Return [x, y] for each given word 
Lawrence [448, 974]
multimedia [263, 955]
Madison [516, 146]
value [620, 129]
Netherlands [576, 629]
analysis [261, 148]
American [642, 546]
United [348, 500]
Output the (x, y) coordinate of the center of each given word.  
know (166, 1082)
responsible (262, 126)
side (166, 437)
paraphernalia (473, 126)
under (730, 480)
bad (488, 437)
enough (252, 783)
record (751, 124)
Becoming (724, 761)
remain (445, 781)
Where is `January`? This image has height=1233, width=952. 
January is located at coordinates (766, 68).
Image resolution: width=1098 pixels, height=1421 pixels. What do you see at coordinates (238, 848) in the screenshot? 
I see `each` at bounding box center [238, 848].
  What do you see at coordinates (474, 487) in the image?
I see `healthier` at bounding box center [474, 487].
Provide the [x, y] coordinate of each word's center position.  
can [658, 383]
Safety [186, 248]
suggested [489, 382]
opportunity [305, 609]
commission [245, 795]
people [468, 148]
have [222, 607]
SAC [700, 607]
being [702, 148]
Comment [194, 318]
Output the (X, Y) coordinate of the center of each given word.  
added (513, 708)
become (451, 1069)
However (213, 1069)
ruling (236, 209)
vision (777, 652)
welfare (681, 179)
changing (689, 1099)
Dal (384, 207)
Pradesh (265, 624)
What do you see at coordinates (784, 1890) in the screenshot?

★ ★ ★

• [DO THIS]:
Copy the records starting at the line containing "Safety [186, 248]" and ending at the last line of the records, substituting "image" for "screenshot" and leaving everything else unchanged.

• [RESULT OF THE TASK]:
Safety [186, 248]
suggested [489, 382]
opportunity [305, 609]
commission [245, 795]
people [468, 148]
have [222, 607]
SAC [700, 607]
being [702, 148]
Comment [194, 318]
Output the (X, Y) coordinate of the center of each given word.  
added (513, 708)
become (451, 1069)
However (213, 1069)
ruling (236, 209)
vision (777, 652)
welfare (681, 179)
changing (689, 1099)
Dal (384, 207)
Pradesh (265, 624)
What do you see at coordinates (784, 1890) in the image?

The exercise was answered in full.